- Born: December 12, 1953 (age 72) Fort William, Ontario

Curling career
- Brier appearances: 11 (1975, 1976, 1980, 1981, 1982, 1985, 1988, 1991, 1993, 1995, 2003)
- World Championship appearances: 3 (1975, 1982, 1985)

Medal record
Representing Canada
World Curling Championships
| Gold medal – first place | 1982 Garmisch-Partenkirchen |  |
| Gold medal – first place | 1985 Glasgow |  |
| Bronze medal – third place | 1975 Perth |  |
World Senior Curling Championships
| Silver medal – second place | 2007 Edmonton |  |
Representing Northern Ontario
Labatt Brier
| Gold medal – first place | 1975 Fredericton |  |
| Gold medal – first place | 1982 Brandon |  |
| Gold medal – first place | 1985 Moncton |  |
| Silver medal – second place | 1980 Calgary |  |
| Silver medal – second place | 1981 Halifax |  |
| Bronze medal – third place | 1993 Ottawa |  |

= Rick Lang =

Canadian curler

Richard P. "Rick" Lang (born December 12, 1953) is a Canadian curler from Thunder Bay, Ontario.
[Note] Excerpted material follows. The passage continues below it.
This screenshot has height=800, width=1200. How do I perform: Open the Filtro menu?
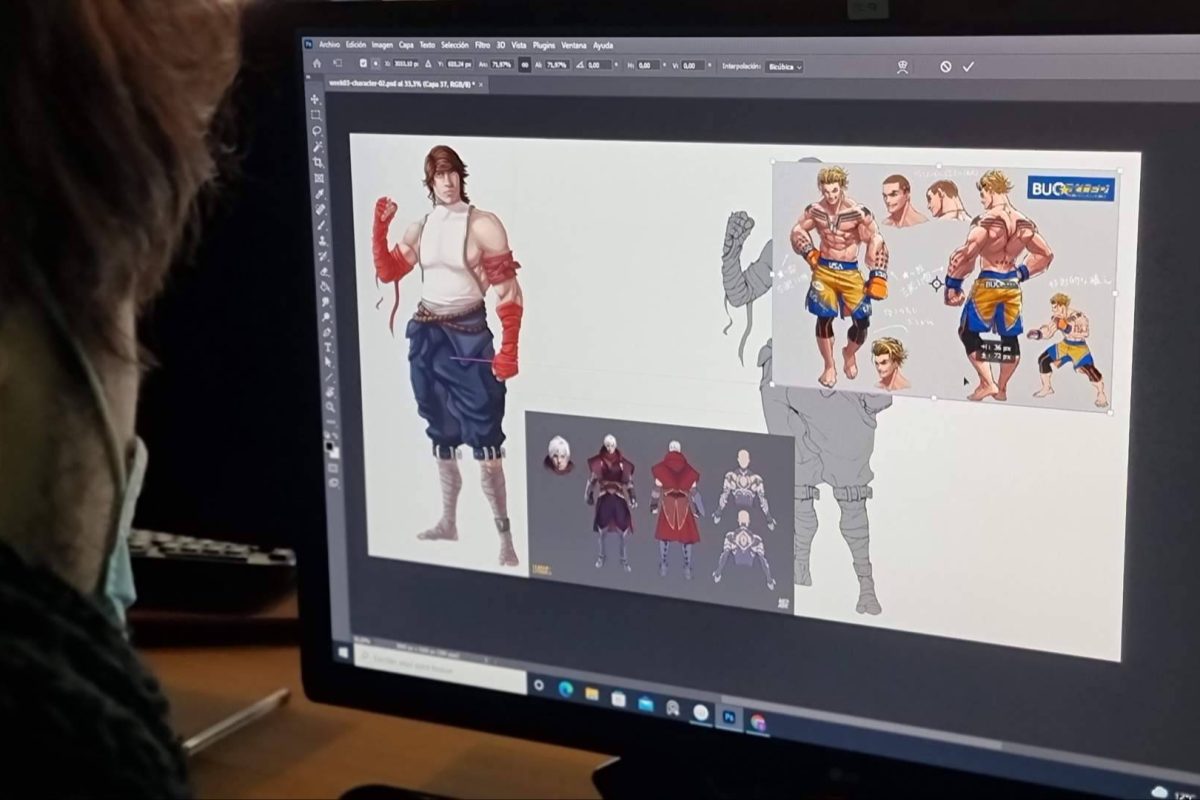click(482, 45)
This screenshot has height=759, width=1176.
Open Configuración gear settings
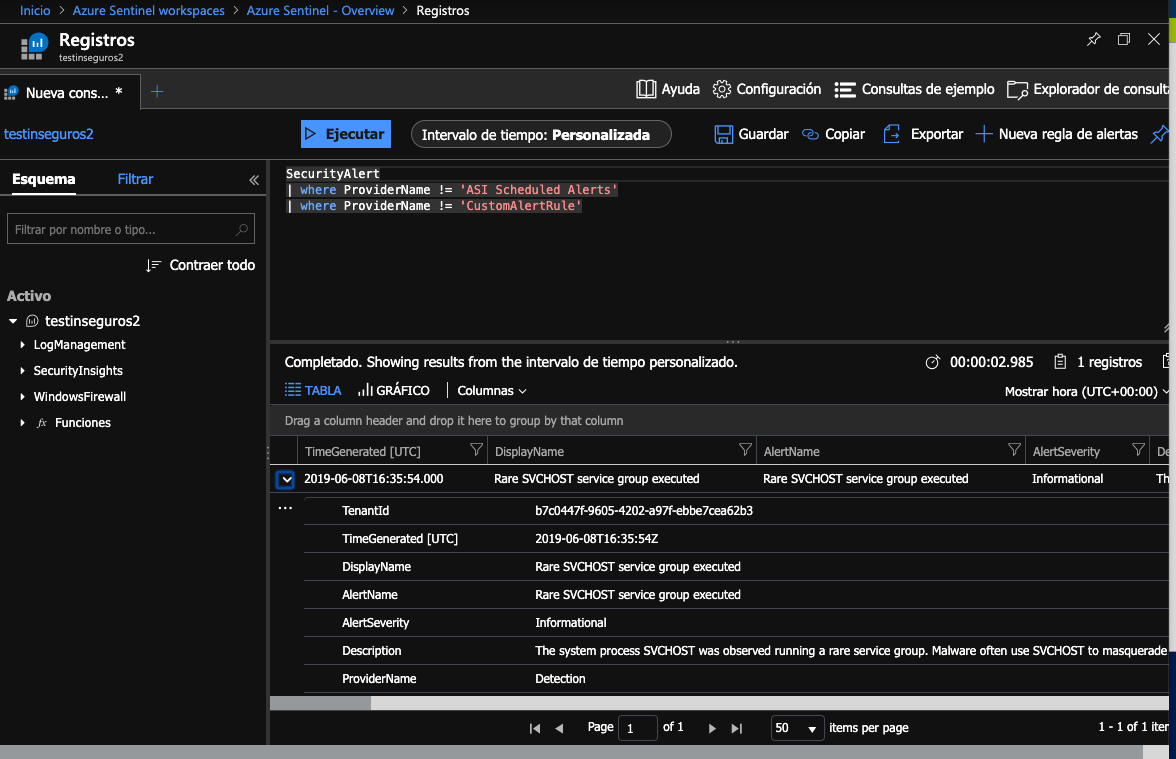click(x=722, y=89)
He is a two-time World champion and three-time Brier champion representing Northern Ontario. He currently serves as a performance consultant for Curling Canada.

==Playing career==
Lang was runner up at the 1971 Canadian Junior Curling Championships as Doug Smith's team lead. He later played third with Brier champions Bill Tetley (1975), and Al Hackner (1982, 1985), winning two World championships with Hackner and a bronze medal at the Worlds with Tetley. He also skipped Northern Ontario to a gold medal at the 1981 Canadian Mixed Curling Championship. Lang later skipped Northern Ontario at the 1991 and 1993 Briers. He also played third on Al Hackner's Canadian Senior Men's championship team in 2006, and won a silver medal on the team at the 2007 World Senior Curling Championships. He later became a Head Coach for the Northern Ontario curling team on both the men's and women's side, appearing in both the 2020 Brier and Scotties Tournament of Hearts.

==Personal life==
He is married to Lorraine Lang and has two children, Adam and Sarah. In February 2020, Lang survived a plane crash while returning home from the Scotties invitation with the team he had been coaching.